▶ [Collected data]
______
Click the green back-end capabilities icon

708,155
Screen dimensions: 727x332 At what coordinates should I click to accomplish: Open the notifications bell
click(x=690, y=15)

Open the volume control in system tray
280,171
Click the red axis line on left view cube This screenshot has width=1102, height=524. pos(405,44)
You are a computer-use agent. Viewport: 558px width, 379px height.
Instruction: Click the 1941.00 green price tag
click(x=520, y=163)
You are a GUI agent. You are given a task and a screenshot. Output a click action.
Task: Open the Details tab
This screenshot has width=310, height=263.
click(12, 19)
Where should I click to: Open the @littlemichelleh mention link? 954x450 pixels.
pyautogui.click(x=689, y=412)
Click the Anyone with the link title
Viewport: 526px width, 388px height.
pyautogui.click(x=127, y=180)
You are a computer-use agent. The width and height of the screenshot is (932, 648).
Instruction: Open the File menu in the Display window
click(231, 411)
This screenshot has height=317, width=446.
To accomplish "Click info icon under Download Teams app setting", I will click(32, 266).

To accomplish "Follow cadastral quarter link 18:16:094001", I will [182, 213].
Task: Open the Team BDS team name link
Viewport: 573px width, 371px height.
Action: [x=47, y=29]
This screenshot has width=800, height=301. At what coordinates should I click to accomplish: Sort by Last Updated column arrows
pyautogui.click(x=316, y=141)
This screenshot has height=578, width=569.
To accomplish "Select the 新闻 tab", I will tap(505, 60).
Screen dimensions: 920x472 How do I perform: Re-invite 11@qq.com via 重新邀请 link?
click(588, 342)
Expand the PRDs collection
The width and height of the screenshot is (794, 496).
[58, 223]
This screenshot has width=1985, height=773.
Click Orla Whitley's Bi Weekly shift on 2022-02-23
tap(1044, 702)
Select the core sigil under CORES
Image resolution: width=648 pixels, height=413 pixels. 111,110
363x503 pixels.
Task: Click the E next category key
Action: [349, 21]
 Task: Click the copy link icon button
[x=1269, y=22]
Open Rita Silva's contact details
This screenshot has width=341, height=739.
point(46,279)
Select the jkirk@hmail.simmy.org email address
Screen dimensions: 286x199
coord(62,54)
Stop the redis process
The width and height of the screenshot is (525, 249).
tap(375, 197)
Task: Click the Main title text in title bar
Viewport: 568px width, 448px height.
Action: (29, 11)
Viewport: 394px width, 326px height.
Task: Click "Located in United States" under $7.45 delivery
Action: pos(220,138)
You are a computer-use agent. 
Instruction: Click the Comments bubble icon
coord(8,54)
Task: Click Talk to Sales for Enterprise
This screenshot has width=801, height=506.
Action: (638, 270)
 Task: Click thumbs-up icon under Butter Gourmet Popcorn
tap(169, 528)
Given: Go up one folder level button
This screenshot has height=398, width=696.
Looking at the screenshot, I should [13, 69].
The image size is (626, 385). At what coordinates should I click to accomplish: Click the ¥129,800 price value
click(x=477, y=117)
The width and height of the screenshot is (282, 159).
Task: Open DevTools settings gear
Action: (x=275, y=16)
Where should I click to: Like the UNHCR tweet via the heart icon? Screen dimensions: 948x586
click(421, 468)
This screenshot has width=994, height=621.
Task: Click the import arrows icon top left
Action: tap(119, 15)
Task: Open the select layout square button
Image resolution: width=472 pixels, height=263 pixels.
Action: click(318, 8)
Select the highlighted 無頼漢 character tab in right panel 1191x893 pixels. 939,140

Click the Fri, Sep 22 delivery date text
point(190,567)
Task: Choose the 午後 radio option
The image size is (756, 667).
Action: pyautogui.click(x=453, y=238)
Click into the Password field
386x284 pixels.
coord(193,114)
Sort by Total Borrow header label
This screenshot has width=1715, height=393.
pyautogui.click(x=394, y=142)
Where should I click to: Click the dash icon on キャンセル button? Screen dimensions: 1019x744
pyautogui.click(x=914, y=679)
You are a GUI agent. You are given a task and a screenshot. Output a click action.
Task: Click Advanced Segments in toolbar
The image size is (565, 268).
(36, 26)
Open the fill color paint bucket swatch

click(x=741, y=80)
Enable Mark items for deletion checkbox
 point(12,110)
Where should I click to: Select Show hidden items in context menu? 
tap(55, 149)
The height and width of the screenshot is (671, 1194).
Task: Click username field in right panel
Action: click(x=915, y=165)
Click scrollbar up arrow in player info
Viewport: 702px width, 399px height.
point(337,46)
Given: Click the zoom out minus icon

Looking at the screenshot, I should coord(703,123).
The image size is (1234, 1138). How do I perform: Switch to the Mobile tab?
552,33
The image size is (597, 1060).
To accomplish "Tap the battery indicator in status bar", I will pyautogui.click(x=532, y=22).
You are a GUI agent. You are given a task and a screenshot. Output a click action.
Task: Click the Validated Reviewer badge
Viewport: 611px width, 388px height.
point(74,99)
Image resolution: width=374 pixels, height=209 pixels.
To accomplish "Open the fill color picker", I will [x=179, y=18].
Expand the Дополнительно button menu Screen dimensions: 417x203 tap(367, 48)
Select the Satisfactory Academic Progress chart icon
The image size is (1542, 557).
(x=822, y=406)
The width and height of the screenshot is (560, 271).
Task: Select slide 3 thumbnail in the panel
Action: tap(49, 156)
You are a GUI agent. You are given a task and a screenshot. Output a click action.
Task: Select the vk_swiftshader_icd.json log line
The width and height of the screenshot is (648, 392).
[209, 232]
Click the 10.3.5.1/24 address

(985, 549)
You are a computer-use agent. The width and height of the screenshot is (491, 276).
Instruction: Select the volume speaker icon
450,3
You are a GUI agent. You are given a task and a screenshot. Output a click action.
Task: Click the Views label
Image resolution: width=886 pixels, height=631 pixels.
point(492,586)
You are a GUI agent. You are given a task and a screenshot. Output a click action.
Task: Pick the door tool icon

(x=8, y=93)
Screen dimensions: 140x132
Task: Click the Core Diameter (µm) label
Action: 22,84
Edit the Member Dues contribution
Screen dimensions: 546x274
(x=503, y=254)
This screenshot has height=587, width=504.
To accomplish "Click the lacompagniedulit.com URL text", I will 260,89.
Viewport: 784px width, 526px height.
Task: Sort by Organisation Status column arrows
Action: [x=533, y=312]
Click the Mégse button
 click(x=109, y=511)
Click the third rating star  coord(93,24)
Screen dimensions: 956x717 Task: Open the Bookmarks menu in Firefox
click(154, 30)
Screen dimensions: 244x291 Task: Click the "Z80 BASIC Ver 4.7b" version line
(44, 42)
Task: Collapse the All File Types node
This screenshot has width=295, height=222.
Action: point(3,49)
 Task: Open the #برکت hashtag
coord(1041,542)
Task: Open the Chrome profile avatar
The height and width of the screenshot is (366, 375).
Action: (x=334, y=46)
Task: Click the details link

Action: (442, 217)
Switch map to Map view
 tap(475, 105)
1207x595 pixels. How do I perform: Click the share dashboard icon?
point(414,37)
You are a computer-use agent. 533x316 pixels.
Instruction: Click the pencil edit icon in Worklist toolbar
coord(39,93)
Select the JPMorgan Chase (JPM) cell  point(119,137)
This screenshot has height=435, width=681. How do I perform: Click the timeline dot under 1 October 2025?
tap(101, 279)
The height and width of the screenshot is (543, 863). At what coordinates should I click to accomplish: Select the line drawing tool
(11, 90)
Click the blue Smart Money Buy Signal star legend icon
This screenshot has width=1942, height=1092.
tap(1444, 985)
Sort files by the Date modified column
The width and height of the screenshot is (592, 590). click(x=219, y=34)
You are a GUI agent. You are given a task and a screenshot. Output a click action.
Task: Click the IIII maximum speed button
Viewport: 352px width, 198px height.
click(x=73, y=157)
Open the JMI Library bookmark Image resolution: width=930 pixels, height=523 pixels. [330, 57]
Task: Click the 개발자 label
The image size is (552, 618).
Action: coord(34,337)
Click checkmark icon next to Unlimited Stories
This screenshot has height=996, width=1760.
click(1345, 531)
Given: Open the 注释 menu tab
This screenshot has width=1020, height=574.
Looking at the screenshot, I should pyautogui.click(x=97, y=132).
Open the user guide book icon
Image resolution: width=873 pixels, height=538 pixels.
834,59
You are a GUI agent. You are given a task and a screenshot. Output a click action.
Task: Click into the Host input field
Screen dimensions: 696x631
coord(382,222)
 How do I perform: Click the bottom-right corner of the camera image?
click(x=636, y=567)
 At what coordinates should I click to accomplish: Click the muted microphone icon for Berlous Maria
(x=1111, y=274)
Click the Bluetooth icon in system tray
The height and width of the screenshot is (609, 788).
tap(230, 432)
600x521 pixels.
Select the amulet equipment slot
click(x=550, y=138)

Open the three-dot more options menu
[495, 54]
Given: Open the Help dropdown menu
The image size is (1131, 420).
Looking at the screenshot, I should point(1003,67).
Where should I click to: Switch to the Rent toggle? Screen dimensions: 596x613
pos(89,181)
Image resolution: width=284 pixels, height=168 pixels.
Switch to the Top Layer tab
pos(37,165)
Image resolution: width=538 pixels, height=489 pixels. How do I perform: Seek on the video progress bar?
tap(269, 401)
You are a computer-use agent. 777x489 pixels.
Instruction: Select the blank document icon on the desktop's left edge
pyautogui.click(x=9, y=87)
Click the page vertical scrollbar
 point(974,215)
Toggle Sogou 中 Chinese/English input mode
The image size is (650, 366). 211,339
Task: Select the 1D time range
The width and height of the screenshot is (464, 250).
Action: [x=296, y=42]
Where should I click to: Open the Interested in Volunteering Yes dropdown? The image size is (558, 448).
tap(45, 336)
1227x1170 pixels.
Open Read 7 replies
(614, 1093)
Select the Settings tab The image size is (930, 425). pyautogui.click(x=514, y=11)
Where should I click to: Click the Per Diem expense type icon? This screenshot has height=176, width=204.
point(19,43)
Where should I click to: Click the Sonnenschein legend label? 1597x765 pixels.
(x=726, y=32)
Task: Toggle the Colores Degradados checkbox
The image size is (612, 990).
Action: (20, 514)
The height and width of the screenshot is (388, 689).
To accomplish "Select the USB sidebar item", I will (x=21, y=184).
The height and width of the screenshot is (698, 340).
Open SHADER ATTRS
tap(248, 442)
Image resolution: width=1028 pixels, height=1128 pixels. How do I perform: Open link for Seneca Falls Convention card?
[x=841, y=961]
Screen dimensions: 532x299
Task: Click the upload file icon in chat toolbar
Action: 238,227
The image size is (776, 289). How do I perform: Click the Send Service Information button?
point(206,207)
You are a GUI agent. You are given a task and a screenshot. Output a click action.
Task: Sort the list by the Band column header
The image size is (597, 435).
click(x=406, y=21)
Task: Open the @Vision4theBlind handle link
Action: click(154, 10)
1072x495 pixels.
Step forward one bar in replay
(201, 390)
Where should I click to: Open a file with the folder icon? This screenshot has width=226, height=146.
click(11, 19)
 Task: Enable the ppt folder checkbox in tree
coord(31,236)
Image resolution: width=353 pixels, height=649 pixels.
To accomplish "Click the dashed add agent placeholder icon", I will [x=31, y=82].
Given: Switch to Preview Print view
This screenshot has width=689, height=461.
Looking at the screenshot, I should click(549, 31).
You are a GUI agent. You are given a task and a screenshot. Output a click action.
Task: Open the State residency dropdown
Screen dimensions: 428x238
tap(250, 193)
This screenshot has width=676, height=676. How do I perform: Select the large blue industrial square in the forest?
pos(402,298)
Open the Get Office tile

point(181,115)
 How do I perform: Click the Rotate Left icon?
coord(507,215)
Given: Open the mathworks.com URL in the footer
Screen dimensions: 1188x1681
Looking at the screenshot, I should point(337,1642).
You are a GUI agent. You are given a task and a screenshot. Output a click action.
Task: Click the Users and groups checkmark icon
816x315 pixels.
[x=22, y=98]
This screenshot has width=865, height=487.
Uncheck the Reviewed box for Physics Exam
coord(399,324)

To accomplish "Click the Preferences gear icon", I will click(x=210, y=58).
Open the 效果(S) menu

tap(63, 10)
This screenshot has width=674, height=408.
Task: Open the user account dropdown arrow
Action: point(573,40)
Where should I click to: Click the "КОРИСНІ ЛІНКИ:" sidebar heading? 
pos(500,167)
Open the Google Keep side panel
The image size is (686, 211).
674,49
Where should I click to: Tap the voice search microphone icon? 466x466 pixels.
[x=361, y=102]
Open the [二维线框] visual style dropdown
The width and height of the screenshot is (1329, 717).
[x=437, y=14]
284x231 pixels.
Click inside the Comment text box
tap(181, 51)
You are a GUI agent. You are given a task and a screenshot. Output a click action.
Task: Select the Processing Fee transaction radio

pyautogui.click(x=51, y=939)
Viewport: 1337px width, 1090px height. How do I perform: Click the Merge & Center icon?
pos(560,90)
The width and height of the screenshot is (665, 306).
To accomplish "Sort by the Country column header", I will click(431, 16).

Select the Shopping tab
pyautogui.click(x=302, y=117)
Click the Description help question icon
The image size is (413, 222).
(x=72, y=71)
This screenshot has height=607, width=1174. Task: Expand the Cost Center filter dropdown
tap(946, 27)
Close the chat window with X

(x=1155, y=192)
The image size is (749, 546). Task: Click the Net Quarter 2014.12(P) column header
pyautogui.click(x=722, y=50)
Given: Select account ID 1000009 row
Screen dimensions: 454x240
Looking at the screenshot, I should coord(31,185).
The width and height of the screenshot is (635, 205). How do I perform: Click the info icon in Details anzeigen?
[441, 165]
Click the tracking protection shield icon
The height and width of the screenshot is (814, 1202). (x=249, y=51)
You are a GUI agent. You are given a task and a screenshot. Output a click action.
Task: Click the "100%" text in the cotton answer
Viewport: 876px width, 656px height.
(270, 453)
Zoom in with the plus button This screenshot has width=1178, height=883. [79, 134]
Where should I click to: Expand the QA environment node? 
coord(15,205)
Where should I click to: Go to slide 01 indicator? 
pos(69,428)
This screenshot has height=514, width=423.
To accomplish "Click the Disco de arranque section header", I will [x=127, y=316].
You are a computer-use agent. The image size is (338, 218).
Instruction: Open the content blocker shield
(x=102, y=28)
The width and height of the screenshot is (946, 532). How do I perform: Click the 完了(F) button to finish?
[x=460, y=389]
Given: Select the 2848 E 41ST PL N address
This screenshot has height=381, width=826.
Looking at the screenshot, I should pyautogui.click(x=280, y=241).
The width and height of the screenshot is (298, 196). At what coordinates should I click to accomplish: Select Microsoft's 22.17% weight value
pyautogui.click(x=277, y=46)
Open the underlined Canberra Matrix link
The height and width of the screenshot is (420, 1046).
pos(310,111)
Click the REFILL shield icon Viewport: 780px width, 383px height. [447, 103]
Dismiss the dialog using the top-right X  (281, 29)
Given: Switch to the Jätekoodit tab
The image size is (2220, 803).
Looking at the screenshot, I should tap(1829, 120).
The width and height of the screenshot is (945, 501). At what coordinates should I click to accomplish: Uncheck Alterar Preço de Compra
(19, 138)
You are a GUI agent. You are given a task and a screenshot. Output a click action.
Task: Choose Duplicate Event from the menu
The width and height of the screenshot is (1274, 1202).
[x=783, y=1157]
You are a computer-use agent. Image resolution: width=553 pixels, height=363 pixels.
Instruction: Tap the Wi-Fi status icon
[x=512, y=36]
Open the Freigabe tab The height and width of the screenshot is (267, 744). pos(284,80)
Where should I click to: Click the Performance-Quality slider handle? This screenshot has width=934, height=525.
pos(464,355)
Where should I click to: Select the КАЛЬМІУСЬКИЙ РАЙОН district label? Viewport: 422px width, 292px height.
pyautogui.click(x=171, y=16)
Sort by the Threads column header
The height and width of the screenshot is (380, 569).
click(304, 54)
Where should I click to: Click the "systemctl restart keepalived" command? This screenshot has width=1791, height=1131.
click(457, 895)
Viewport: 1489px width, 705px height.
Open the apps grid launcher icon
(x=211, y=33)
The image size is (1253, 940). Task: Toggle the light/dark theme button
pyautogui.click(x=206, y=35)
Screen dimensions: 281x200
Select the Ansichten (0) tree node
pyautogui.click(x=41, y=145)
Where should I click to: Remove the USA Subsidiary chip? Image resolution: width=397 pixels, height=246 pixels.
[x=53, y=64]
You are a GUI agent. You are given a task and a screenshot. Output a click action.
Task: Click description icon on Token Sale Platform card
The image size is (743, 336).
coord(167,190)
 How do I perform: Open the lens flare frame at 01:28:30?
______
▶ [YOUR TASK]
Take every line above that includes the string "title" and return it.

▶ [SOLVED PROBLEM]
Click the Anyone with the link title
Task: Click the Main title text in title bar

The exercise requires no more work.